Long Bien Bridge as seen through film makers’ lenses
Update: Nov 24, 2008
Three documentary films about Long Bien Bridge’s revitalized image, produced by Vietnamese and Danish film-makers are to be screened at the Hanoi National Cinema Centre on November 30, 2008.

The screening is jointly organized by the Cultural Development and Exchange Fund, the Danish Embassy and the Vietnam National Studio for Documentary and Scientific Film.

The film “Hanoi has Long Bien Bridge” directed by Pham Cuong and Vu Tru portrays the bridge as a Hanoi icon, while the film “Under the bridge, on the water’s surface” by Nguyen Sy Chung, focuses on the impoverished lives led by those living under the bridge.

Screened alongside the two Vietnamese documentaries will be a 30-minute documentary co-produced by Danish directors Steen Moller Rasmussen, Cai Ulrich V. Platen and Peter Schultz Jorgensen. The documentary’s production costs were supported by the Cultural Development and Exchange Fund (CDEF) of the Embassy of Denmark.

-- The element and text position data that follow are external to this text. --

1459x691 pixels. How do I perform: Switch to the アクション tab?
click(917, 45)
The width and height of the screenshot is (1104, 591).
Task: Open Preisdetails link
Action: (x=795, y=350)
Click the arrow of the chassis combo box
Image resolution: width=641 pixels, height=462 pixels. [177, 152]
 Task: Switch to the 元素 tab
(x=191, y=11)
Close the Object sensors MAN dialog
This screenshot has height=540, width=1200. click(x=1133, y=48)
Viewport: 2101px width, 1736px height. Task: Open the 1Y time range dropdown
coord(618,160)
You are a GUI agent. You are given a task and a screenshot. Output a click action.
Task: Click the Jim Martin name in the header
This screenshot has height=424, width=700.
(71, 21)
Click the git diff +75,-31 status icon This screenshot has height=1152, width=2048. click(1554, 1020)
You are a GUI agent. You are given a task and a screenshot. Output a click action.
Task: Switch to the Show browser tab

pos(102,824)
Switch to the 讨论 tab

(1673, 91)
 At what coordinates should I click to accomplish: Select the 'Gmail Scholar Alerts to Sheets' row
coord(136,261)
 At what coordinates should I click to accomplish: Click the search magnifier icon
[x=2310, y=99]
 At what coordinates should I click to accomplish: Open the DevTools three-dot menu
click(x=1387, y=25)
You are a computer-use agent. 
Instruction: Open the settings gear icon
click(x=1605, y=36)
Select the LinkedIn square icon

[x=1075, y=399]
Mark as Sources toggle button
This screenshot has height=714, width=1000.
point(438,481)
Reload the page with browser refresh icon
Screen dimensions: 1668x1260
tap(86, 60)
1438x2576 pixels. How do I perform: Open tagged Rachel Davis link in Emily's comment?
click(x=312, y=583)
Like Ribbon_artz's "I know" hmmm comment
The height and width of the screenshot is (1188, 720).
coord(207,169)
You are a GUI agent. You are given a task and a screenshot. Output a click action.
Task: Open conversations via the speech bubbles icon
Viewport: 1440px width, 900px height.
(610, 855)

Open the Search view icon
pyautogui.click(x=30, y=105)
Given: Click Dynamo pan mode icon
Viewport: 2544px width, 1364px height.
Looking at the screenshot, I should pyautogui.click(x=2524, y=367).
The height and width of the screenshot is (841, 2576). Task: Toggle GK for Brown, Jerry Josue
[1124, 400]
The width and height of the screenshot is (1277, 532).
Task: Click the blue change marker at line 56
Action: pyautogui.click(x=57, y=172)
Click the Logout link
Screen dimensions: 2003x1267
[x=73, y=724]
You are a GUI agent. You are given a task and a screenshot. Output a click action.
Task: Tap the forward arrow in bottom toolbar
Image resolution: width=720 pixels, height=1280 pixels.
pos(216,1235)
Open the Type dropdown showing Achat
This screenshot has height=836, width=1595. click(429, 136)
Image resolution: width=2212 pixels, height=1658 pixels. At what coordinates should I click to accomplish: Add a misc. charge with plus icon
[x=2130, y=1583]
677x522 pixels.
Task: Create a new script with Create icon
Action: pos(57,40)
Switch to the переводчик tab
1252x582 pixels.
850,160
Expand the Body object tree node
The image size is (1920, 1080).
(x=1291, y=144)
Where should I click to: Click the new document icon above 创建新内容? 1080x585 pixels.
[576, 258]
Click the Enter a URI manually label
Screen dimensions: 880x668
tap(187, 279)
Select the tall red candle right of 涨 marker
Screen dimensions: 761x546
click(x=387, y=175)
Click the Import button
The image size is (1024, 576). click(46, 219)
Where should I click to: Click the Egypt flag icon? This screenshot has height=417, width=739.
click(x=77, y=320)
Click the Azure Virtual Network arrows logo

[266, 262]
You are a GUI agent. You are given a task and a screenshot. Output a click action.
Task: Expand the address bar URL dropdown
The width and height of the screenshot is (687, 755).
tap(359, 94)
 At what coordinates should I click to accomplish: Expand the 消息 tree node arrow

According to an Embassy press release issued on November 20, 2008 the Danish team has expanded on and renewed the classical tradition of documenting the flow of life around a central nexus of society. The documentary lingers on the history of the bridge, though the major focus is on the area’s street life, generated and continually created by the presence of the bridge.

Long Bien Bridge, built from 1899 and inaugurated in 1902, has witnessed historical epochs spanning 3 centuries. The 2.5 km-long bridge spans Hong (Red) River and connects the capital of Hanoi with the northern and eastern regions. The Long Bien Bridge has continued to play a vital role in Hanoi’s self-image and is often extolled in poetry and song.